Connected throughout the world by major airlines, Montréal is only an hour and a half from New York, two hours from Chicago, and 6½ hours from London. Montréal's airports are conveniently close. Taxi's, limousines and shuttle buses get travelers quickly to and from the city center, stopping at major hotels. Services are excellent, and available in many languages.
Trains from New York or Washington stop at Montréal's Gare Centrale, also the main stop for domestic trains from Eastern or Western Canada. The downtown stop is conveniently connected to Bonaventure underground Métro by a pedestrian corridor. Bus travelers land at downtown Terminus Voyageur, connected to the Métro.
By car, Montréal is only 47 km (29 mi) from the New York border. The New York State Thruway (I-87) becomes Route 15, U.S. I-89 becomes two-lane Route 133, joining Route 10 at the border.
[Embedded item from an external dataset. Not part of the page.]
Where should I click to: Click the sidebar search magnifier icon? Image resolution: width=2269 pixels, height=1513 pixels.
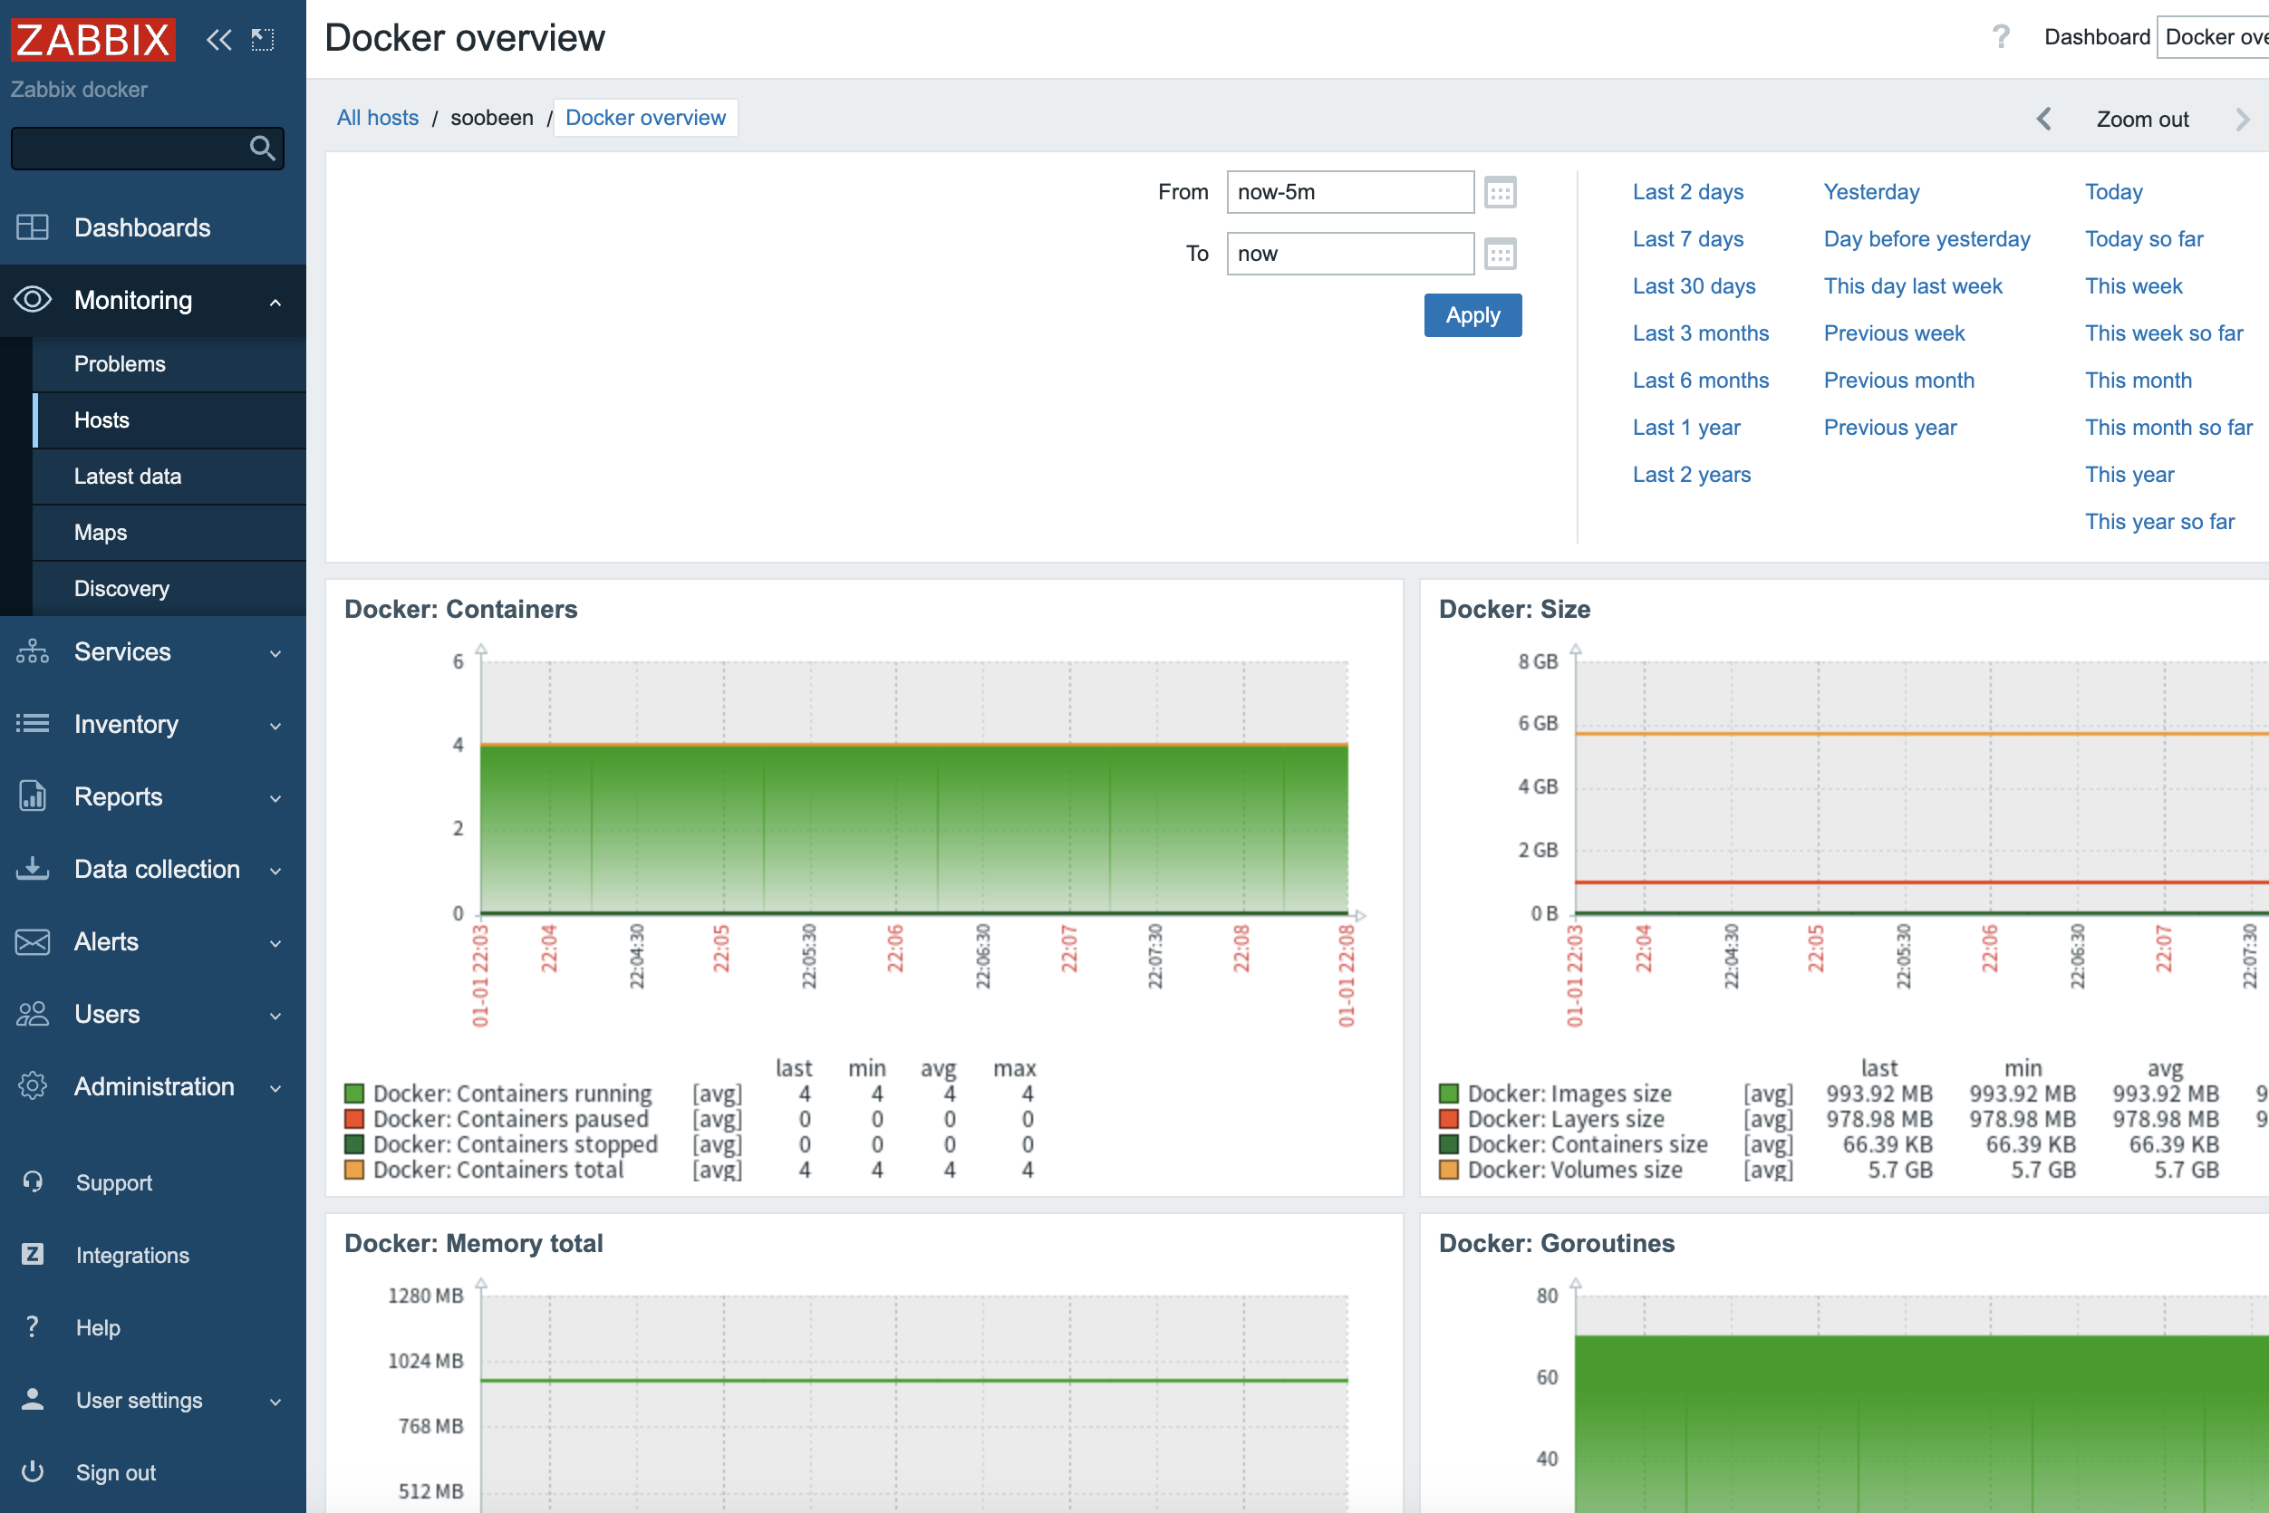(x=262, y=148)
From I-91 in Massachusetts, Routes 55 and 10 reach Montréal. Entering from east or western Canada, Montréal is accessible on route 401, or the Trans-Canada Highway (Highway 1) via routes 20 and 40. Québec road signs are in French, and speed limits are in kilometers (100 kph equals about 62 mph). Gasoline is sold in liters (3¾ liters equal 1 U.S. gallon).
In town, use the public transportation system (buses and metro) ... for more info:
You can easily travel from Montréal to any other city within the province and even to other provinces or the US by bus or train.
Driving in Montréal can be quite an adventure as Montrealers are fast drivers ... and not very polite! But you can easily drive to other cities on one of the many highways. Remember that the province of Quebec doesn't have anymore toll highways, so you can spend you money elsewhere!!
I'm still figuring this one out. Maybe my advice is to know what's going on before you go downtown. A car happened to be a very horrible thing though at the time, with plenty of traffic and construction, even late at night.